Please complete the following information:

gpleiss commented 4 years ago

@YukiyaSaito can you describe what kind of data you are trying to model? My guess is that this is not a bug at all, but rather your data isn't well suited for the RBF kernel. The RBF kernel can only learn functions that are infinitely differentiable. If you data aren't that smooth, then the RBF kernel usually does really bad.

It could also be the case that you' want to use a different initialization for the RBF kernel lengthscale (sometimes this helps, sometimes it doesn't). You can try adding this line after you initialize the model:

model.covar_module.data_covar_module.initialize(lengthscale=0.1)

However, my best guess is that you need the Matern kernel for your particular problem. (In my personal opinion, the Matern kernel is a much better "all-around" kernel than the RBF kernel anyways).

Thank you for the code/data. However, for future reference, it is much better if you package your code in an ipython notebook for us (this makes it much faster for us to debug what's going on).

YukiyaSaito commented 4 years ago

@gpleiss Thank you very much for your prompt response. The data I am trying to model is the response of numerical solutions to a (large) system of ordinary differential equations (ODEs), when input variables are slightly varied.

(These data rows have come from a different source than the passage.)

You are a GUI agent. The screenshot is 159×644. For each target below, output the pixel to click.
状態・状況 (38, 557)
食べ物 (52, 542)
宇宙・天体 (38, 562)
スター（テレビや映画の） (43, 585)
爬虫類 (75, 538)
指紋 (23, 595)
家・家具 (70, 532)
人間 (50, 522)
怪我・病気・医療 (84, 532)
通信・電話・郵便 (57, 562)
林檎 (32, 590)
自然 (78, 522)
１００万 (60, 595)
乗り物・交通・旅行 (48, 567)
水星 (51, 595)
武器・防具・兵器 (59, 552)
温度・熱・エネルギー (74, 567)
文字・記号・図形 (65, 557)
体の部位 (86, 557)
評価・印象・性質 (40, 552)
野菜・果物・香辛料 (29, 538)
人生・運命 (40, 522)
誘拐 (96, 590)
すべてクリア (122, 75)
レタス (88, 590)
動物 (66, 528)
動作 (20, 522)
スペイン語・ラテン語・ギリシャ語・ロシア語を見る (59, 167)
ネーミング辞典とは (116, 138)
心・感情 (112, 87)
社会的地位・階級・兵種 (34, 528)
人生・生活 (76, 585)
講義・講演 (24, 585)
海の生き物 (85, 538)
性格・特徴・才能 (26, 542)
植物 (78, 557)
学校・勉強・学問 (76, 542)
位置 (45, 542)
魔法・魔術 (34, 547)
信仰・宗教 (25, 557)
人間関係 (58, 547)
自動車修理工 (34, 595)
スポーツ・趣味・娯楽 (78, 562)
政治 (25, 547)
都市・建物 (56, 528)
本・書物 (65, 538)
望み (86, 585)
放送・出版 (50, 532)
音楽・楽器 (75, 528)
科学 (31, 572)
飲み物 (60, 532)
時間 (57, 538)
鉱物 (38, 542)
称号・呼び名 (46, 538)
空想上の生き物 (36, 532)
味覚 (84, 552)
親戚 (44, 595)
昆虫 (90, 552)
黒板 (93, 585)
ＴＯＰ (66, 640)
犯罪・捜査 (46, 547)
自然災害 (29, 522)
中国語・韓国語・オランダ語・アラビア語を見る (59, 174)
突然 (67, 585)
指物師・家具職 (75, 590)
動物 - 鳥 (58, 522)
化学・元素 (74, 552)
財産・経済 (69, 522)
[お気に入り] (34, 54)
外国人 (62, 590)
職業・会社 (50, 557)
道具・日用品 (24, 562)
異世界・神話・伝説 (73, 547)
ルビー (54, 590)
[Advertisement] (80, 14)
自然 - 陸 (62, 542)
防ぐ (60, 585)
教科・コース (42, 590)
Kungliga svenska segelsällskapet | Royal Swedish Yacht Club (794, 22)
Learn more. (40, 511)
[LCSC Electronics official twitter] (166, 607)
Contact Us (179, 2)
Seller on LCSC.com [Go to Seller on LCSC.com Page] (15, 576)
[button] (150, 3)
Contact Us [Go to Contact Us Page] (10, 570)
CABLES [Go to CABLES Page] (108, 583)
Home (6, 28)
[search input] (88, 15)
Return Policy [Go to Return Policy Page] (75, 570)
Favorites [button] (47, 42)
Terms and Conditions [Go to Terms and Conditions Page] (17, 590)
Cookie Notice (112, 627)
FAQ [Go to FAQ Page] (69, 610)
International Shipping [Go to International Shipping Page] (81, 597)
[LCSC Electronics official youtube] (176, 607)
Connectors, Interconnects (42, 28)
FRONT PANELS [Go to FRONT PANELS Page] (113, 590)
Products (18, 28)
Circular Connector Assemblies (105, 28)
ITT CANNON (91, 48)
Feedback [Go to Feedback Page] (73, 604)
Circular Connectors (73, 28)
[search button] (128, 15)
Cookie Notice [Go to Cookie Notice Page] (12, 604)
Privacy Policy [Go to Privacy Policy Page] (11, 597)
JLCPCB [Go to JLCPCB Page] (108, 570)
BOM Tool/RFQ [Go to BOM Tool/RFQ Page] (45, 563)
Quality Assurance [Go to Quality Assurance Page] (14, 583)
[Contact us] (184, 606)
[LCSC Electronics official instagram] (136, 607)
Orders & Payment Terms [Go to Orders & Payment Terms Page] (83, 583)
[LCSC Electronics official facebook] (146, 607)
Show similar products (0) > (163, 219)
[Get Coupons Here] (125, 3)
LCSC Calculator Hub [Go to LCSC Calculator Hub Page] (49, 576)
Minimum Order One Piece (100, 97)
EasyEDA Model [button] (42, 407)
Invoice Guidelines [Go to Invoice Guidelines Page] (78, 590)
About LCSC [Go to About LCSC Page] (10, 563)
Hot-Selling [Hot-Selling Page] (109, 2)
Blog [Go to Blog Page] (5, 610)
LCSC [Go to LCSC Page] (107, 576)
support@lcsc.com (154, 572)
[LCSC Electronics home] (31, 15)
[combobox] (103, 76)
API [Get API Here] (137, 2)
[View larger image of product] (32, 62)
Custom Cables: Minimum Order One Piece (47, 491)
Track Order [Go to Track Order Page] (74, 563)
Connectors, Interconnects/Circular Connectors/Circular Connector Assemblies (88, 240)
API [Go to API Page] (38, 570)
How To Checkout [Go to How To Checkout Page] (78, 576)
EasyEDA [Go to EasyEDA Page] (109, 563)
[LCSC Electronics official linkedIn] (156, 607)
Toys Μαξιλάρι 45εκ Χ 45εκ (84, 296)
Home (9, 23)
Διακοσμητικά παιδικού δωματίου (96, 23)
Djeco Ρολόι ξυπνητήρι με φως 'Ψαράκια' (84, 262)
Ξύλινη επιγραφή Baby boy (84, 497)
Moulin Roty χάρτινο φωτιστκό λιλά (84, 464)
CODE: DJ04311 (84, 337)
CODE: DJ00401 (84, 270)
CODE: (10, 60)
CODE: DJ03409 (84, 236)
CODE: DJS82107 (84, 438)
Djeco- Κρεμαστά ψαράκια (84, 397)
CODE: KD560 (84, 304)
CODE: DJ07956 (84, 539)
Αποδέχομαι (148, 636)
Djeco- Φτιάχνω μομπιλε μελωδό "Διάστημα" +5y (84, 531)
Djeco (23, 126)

Input (training input) and output (training output) roughly have the properties described below: Input: 354-dimentional vector. Generated with Latin Hypercube Sampling. The values are somewhere between [0, 1]. Output: 30-dimentional vector. Results of some numerical simulation. The values are somewhere between [1e-6, 5e-4], therefore they are multiplied by 10^3 when training for numerical stability. Each component of the 30-dimentional vector has slightly different scale.

[Edit] I forgot to mention about the smoothness of the data. As the output is the solutions to the ODEs for slightly varied input variables, I would expect the data to be somewhat smooth. But given the results with RBF kernel, this assumption might be wrong.

Thank you for your suggestion about the initialization for the lengthscale. I have quickly tried different size of RBF kernel lengthscale, but it does not seem to work.

I do not have very good intuitions as to which kernel to use. While Matern kernel seems to do a decent job, but is there a good approach to fine tune the kernel so that the systematic deviations from the target output can be fixed? I tried adding different kernels (Matern + Linear), but it seems to become computationally heavy very quickly.

I am sorry about how I presented my code and data. Here is the link to my ipython notebook. You should be able to run this without any modification. Please note that the prediction part (2000 points) takes ~5 minutes, therefore you can reduce the number of points down to 100 for a quick check. https://colab.research.google.com/github/YukiyaSaito/PRISM_Emulator/blob/master/GP.ipynb

gpleiss commented 4 years ago

I'm going to go ahead and say this not a bug. I think that the data you have are probably more suited for the mater kernel.

"is there a good approach to fine tune the kernel so that the systematic deviations from the target output can be fixed?"

You could try increasing the rank on the multitask kernel to something >1? Otherwise, I think the best approach is trial and error with different kernel types (this is what I would do with the data you have).